Zealous for the Lord
Dictionary.com defines zeal as “fervor for a person, cause, or object; eager desire or endeavor; enthusiastic diligence; ardor”. We see a great example of a person who is zealous for God through Phinehas, son of Eleazar, in Numbers 25:1-13. Phinehas was setting an example that the Apostle Paul teaches in Romans 12:11; “Never be lacking in zeal, but keep your spiritual fervor, serving the lord.” Before looking into why and how Phinehas exhibited his zeal, we need to look at what was going on during this time.
We learn from Numbers 22 that the Moabite king was looking for a way to defeat the Israelite army. The king asked Balaam to place a curse over the Israelite army, but God would not allow that to occur. What Balaam knew though, was that the men of Israel could be persuaded by the Moabite culture. The Moabites worshiped the false God Baal whose preferred method of worship was through sexual acts. These sexual acts were as lewd and crude today as they were back then. However, many of the Israelite men allowed themselves to be influenced by the Moabite culture; they ignored God’s warning (see Exodus 34:15). In short, many of the men of Israel were ignorant to what God had already promised them, ignorant of His word, and ignorant of the outcomes it would lead to. Enter God’s wrath and a plague upon the nation.
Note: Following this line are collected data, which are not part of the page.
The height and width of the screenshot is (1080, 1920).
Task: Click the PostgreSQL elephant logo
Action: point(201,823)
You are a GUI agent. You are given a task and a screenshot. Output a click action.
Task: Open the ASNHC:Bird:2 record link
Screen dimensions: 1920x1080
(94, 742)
From this sin of the Israelite people, some 24,000 people would die unnecessarily (if they had followed God’s commands). Moses had called a meeting where they began to pray for the plague to end. Moses was told by God that they needed to kill the leaders who had turned their backs on God’s word and assimilated with the people of Moab. This meeting is something akin to the Tuesday night prayer meetings we hold today. The people of God, on their knees, crying out to him with all they have looking up to God for answers. In complete disregard for God Zimri, one of the leaders of the Tribe of Simeon walks through the middle of the prayer meeting with his Moabite wife in tow, demonstrating that he is going to worship Baal. What a complete affront to God! Luckily for the people of Israel, Phinehas was ready to serve his God with zeal.
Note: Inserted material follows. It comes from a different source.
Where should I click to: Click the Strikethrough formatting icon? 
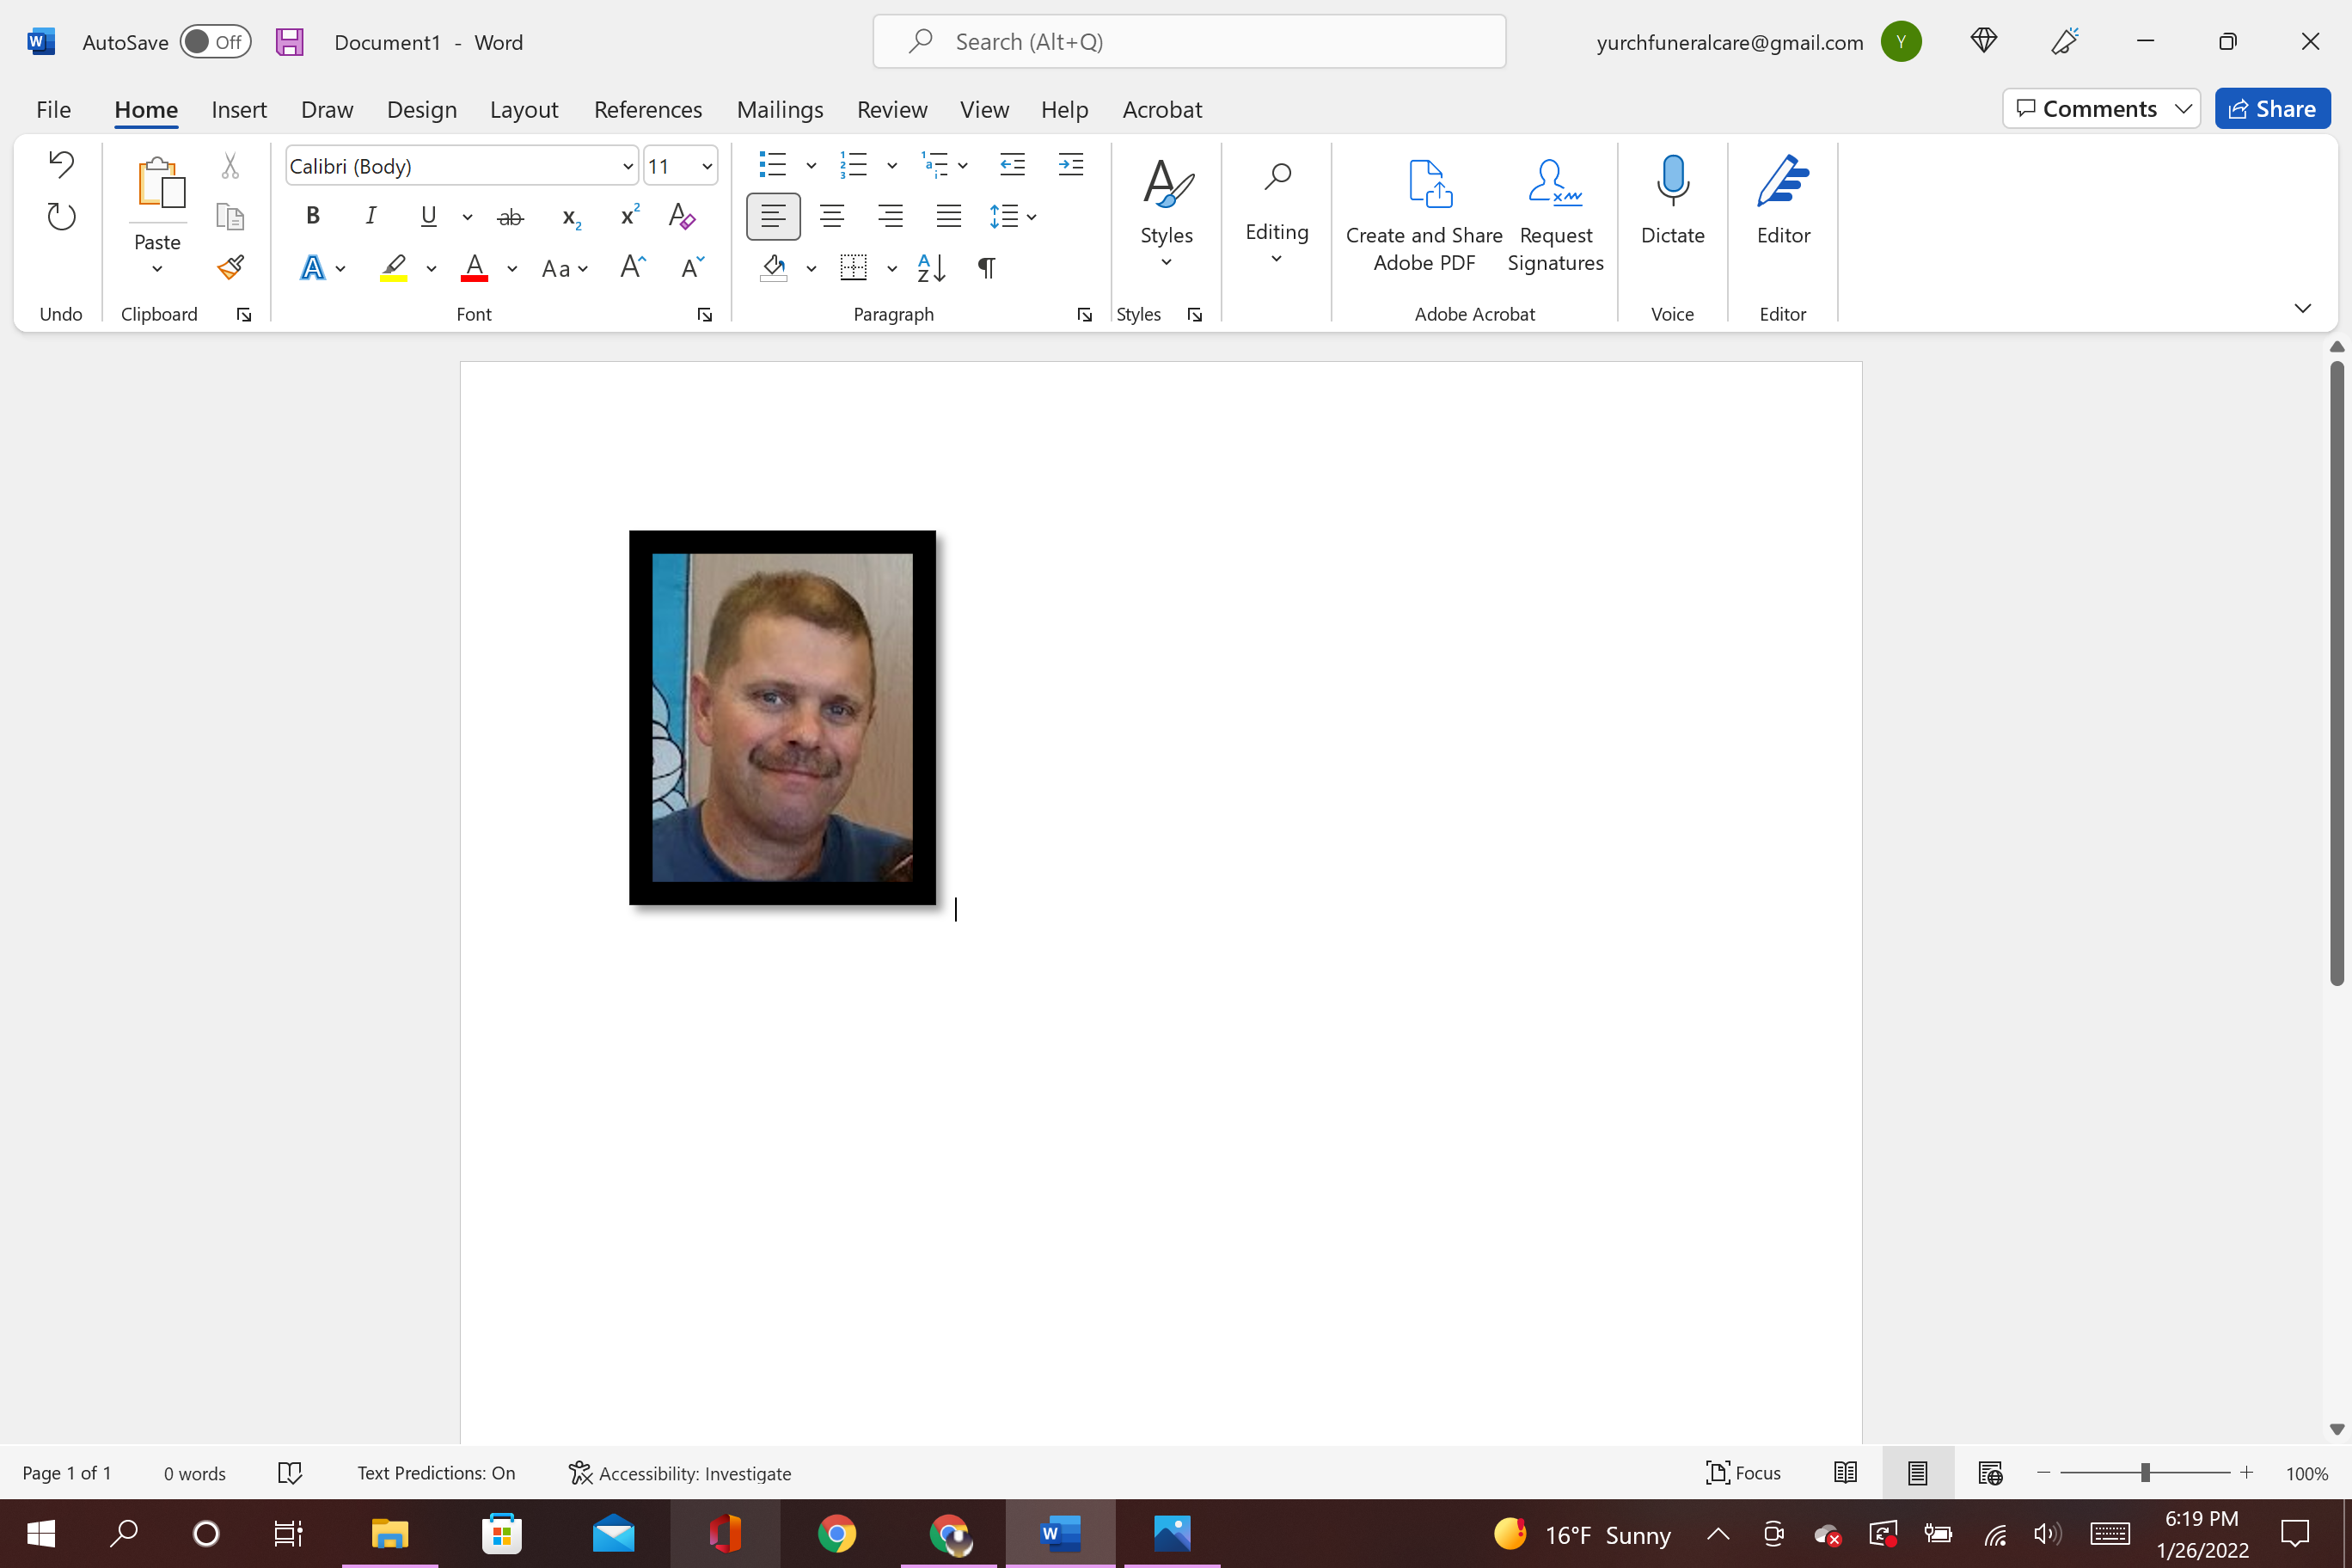(x=510, y=217)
Because of Phinehas’ zeal for God we learn three things about zeal. The first was that to be zealous for God, you need to be in his presence. Phinehas was at church; he was one of the gate keepers of the threshold of the tent. This was a job, position, and opportunity he relished. He was considered to be a guardian of the holiness of God. As Psalm 84 says, “Better is one day in your courts than thousands elsewhere…” For Phineas, there was nothing better than being at church, in the presence of God.
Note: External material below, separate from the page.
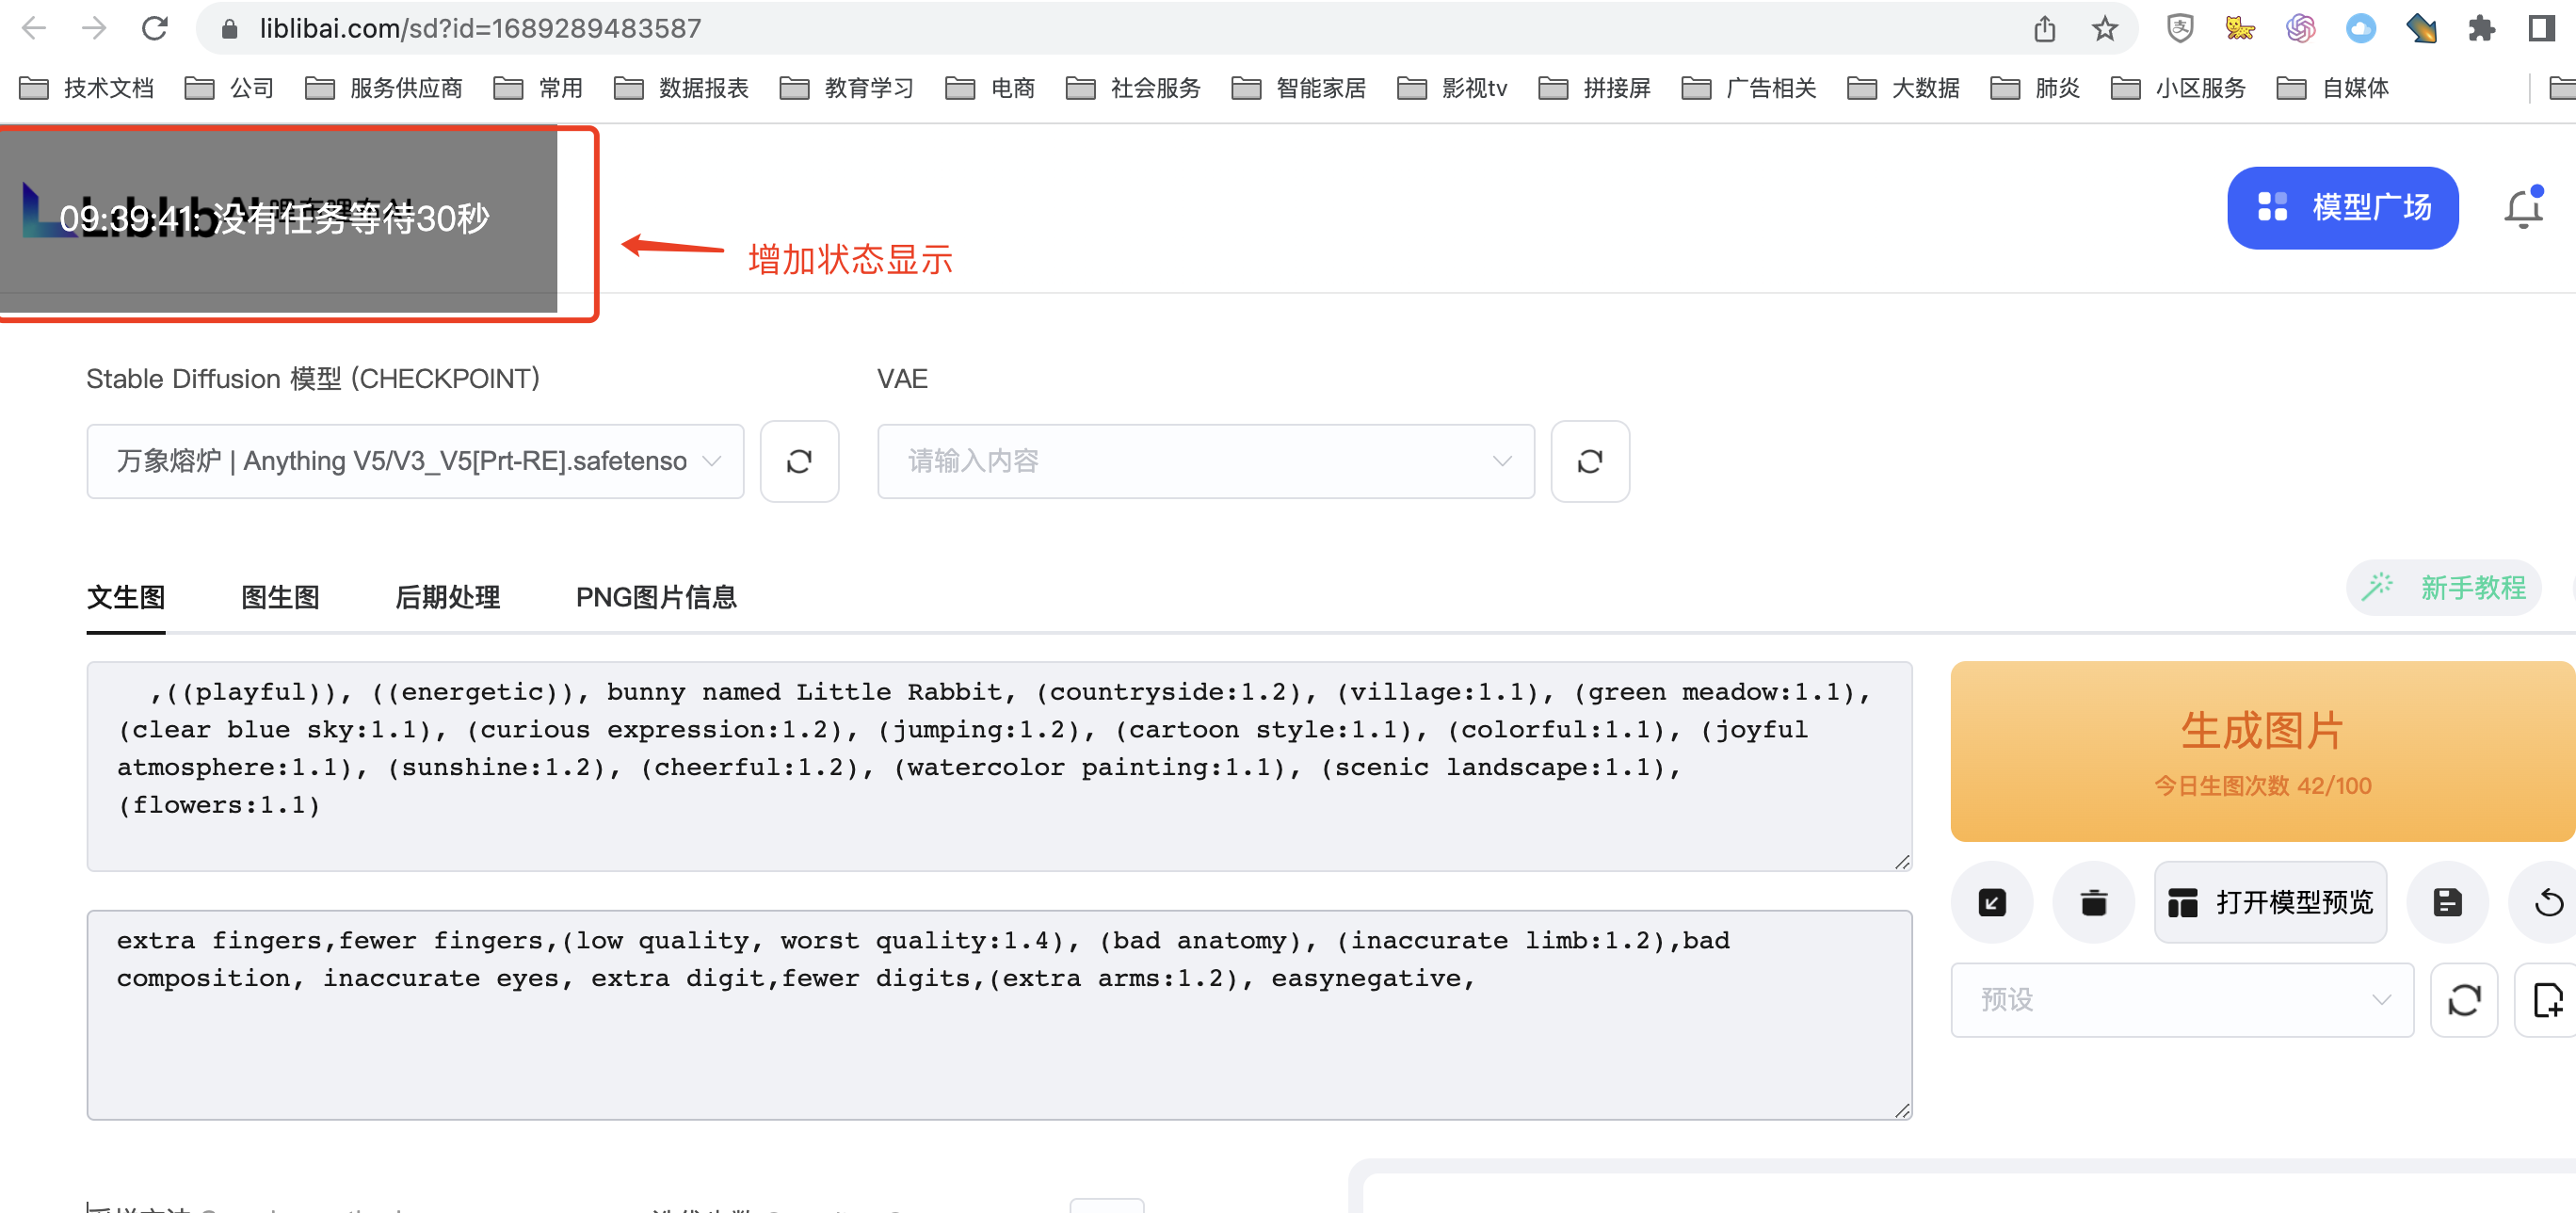The height and width of the screenshot is (1213, 2576).
Task: Click inside the negative prompt text box
Action: (998, 1040)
We also learn that when you are zealous for God and notice a problem, you address that problem. When Zimre affronted God, Phinehas did not stand by idly, he sprung into action. The Apostle Paul writes about this action in 1 Timothy 5:20 “As for those who persist in sin, rebuke them the presence of all, so that the rest may stand in fear.” Phinehas took God’s word to heart by picking up a spear and killing both Zimre and his wife. Phinehas actions were responsible for the plague ending. He was not passive, he fought for the glory of God which leads us to our last point.
Because of Phinehas’ actions, God rewarded him. Notice that Phinehas did not act out of a desire to obtain a reward. It was not “if I do this… then I will receive a reward”. He acted out of an abundance of his heart for God. His life was about honoring God and his action proved his zeal. Phinehas kept his fervor for the Lord throughout his entire life. God rewards those who earnestly seek him (Hebrews (11:6).
If you want to be great, take advantage of every opportunity to serve for the benefit of others to the glory of God. Phinehas served others (stopping the plague) by acting for God. Not only are believers and non-believers watching what you are doing, but God is watching you. Be zealous for him!